Ему частенько приходилось в минуты боя заменять кого-нибудь из номеров расчета, и был даже случай, когда он в рукопашной схватке тут же, у орудия, раскроил фашисту череп саперной лопаткой.

Но Дегтярев всегда с нетерпением ждал, когда снова сможет вернуться к своей упряжке.

И сейчас он половину дня пропадал на конюшне, где стояли батарейные лошади Запал, Кокетка, Утюг, Гильза, Золотистый, Градусник, Шомпол, Манька, Тиран и Фриц.

Неисповедимы пути, по которым следует фантазия ездовых, дающих клички батарейным лошадям. Известно было только, что Фрицем Божешнюк обозвал (именно обозвал) чалого мерина, как самого зябкого, трусливого и ленивого на батарее.

Дегтярев все больше беспокоился: а вдруг батарея уйдет из деревни и придется бросить клячу? Она не смогла бы еще выдержать и маленького перехода.

Потрепанная в боях батарея ждала новой материальной части и могла сняться из Спас-Вилок в любой день и час.

— Не слыхал, когда на передовую тронемся? — спросил как-то Дегтярев у Божешнюка.

— Не имею права разглашать военную тайну, — сказал Божешнюк и важно расправил усы. — Остановка за твоим двигателем. Как хомуты наденешь на свои шесть лошадиных сил, так и тронемся. А тебе что? На передовую приспичило? Я лично не тороплюсь…

Кругом засмеялись. Божешнюк был не из храброго десятка, кланялся всем пролетающим снарядам, но ему прощали эту слабость потому, что он продолжал балагурить даже с дрожащей от страха челюстью и дела

не забывал.

Когда батарея в начале апреля в последний раз прогремела по деревне Спас-Вилки, Молния, в попоне из рядна, трусила, привязанная к новому зарядному ящику. Таким же новеньким было и орудие, выкрашенное в зеленое, под цвет наступающей весны. Ни одной вмятины, ни одной царапины не было на щите орудия.

Сентябрьским вечером в бою за Ржаники была убита в упряжке Кокетка. Постромки пришлось обрубить, и место рядом с вороным Запалом заняла Молния.

Даже не верилось, что эта самая лошадь недавно с трудом передвигала ноги. И голову она теперь держала высоко, и бока ее сытно лоснились, и ребра уже не выпирали наружу.

Это была мускулистая, рослая, хороших кровей гнедая кобыла с белой отметиной на лбу в форме полумесяца и в задних чулках.
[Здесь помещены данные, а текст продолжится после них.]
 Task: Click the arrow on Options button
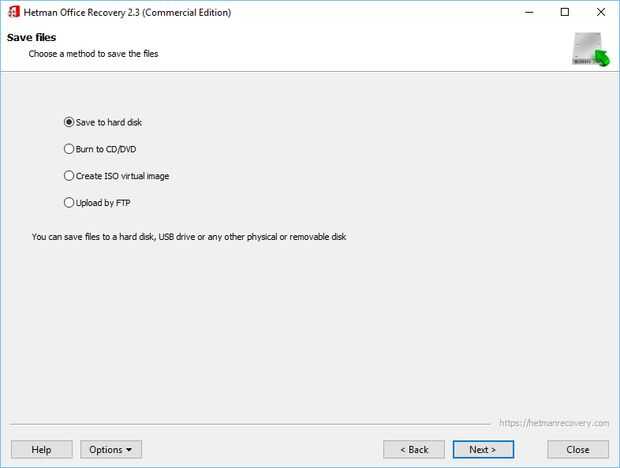130,450
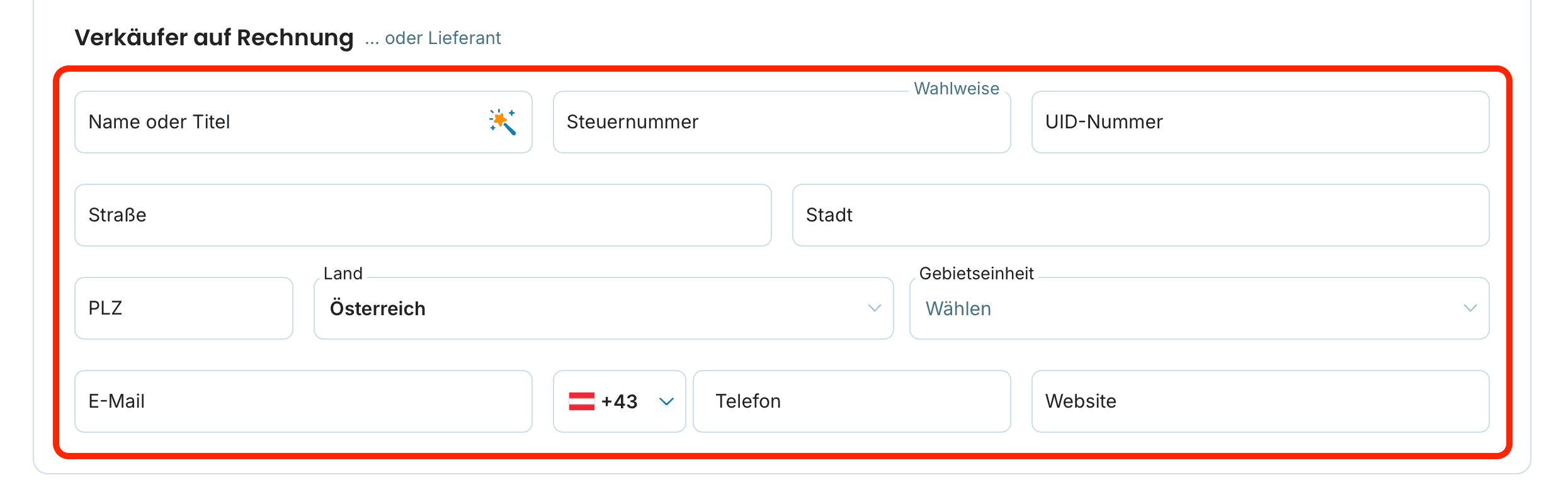
Task: Select the Stadt input field
Action: tap(1140, 215)
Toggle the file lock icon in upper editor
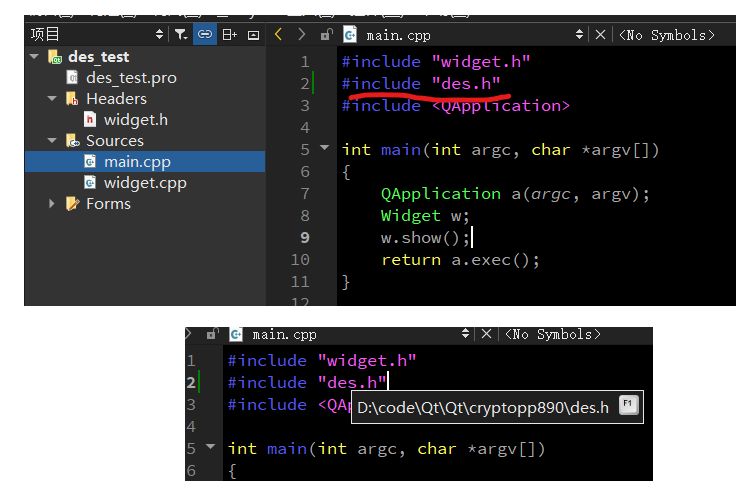This screenshot has width=744, height=488. pyautogui.click(x=326, y=34)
Молния ни в чем не уступала лучшим батарейным лошадям, и только короткий хвост выдавал ее происхождение.

Никому теперь и в голову не приходило, что кличка дана была этой резвой и работящей лошади в насмешку.
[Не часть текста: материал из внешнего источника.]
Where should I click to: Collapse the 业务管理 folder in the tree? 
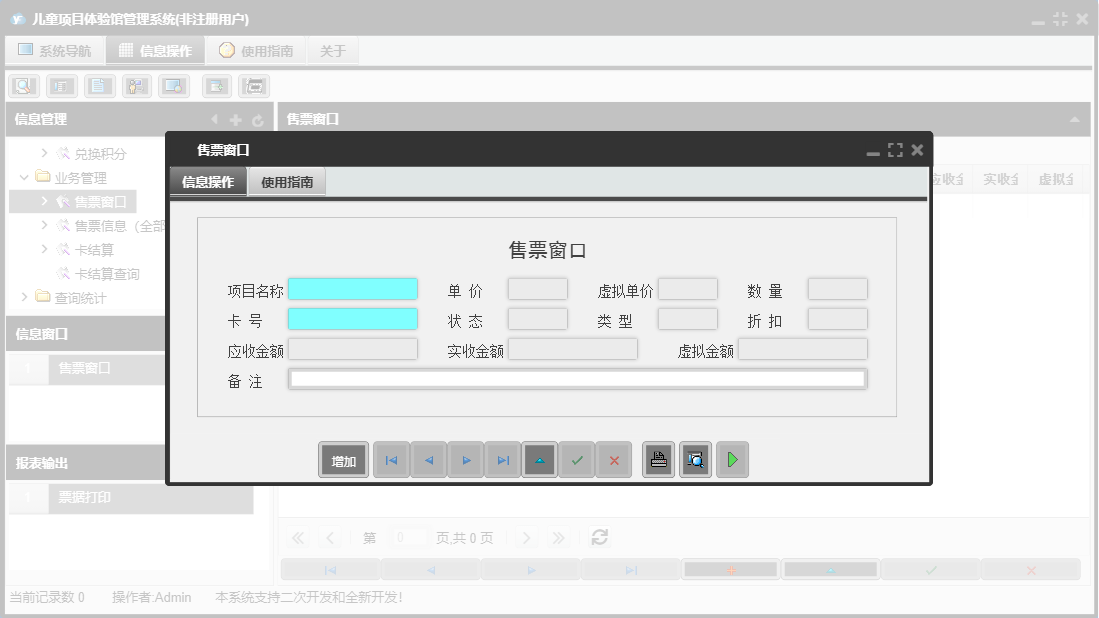pos(24,177)
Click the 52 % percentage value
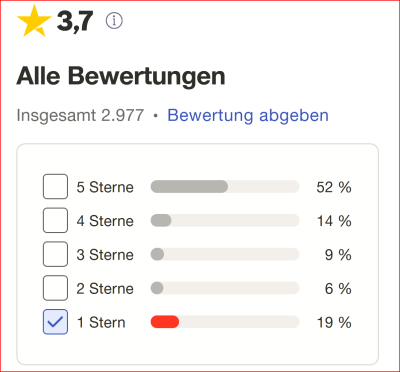 (334, 187)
Молния стала любимицей не только этого расчета. Командир огневого взвода лейтенант Бейлинсон, человек городской, из зубных врачей, каждый раз, проходя мимо, нежно гладил Молнию по шее.

Божешнюк еще пытался посмеиваться над Дегтяревым, но эти шутки не пользовались больше успехом среди артиллеристов.
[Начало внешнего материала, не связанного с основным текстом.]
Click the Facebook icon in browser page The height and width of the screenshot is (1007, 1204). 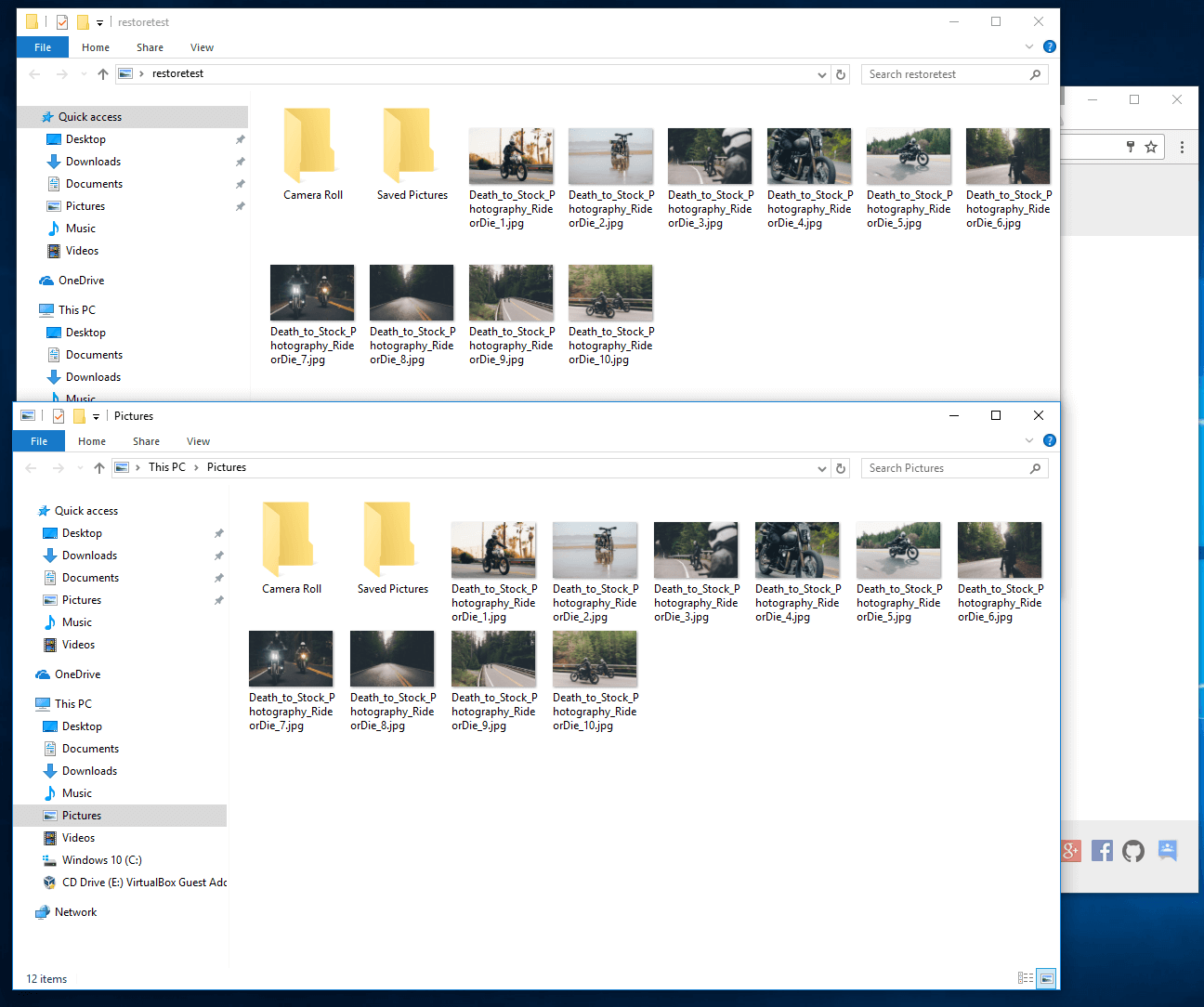[1102, 851]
Однажды на привале Дегтярев поймал Божешнюка с поличным. Тот совал в губы лошади огромную ладонь, а на ней белели куски сахару.

Божешнюк скормил весь сахар и лишь потом сказал, оправдываясь:

— Ничего не поделаешь! Заработала.

Дегтярев с великодушием победителя не стал попрекать Божешнюка прошлым.

Наутро батарея расположилась в желтом, поредевшем осиннике, южнее деревни Колодезный Брод. Но к вечеру немцы потеснили нашу пехоту, и батарея поспешно сменила огневую позицию. При этом в осиннике застрял зарядный ящик, набитый снарядами. И вот Молния с помощью Дегтярева, который уперся плечом в ящик, вытащила под огнем боевой комплект своего орудия.

Вскоре после этого батарея стала на отдых. Божешнюк красил орудие, и за его работой от нечего делать следил весь расчет.

— Шутки в сторону! Такая лошадь медали заслуживает, — сказал Божешнюк, и все поняли, что речь идет о Молнии. Предвидя возражения, он добавил: — На выставке по сельскому делу лошадям медали дают?

— Ну, дают, — подтвердил несмело Салбиев.

— Значит, и на фронте можно!

Божешнюк, довольный собой, расправил усы и снова взялся за кисть.

У артиллеристов — свой календарь, и о смене времен года батарею извещал Божешнюк. Несколько раз в году он брал на себя обязанности маляра: доставал краску, кисть и ведерко, которые возил в обозе.

В предзимье он разводил белила, ранней весной — зеленую краску, осенью — сажу и охру.

— Для соблюдения пейзажа, — объяснял он солидно.

Особенно важничал Божешнюк, когда разрисовывал орудийные щиты черно-желтыми пятнами, под цвет осени.

И сейчас он то и дело отходил от щита, как художник от мольберта, многозначительно щурился, чесал лоб, расправлял усы, отчего и лицо его тоже было в черножелтых пятнах.

Молния, стоявшая рядом, призывно ржала, ей отзывался в истоме вороной Запал.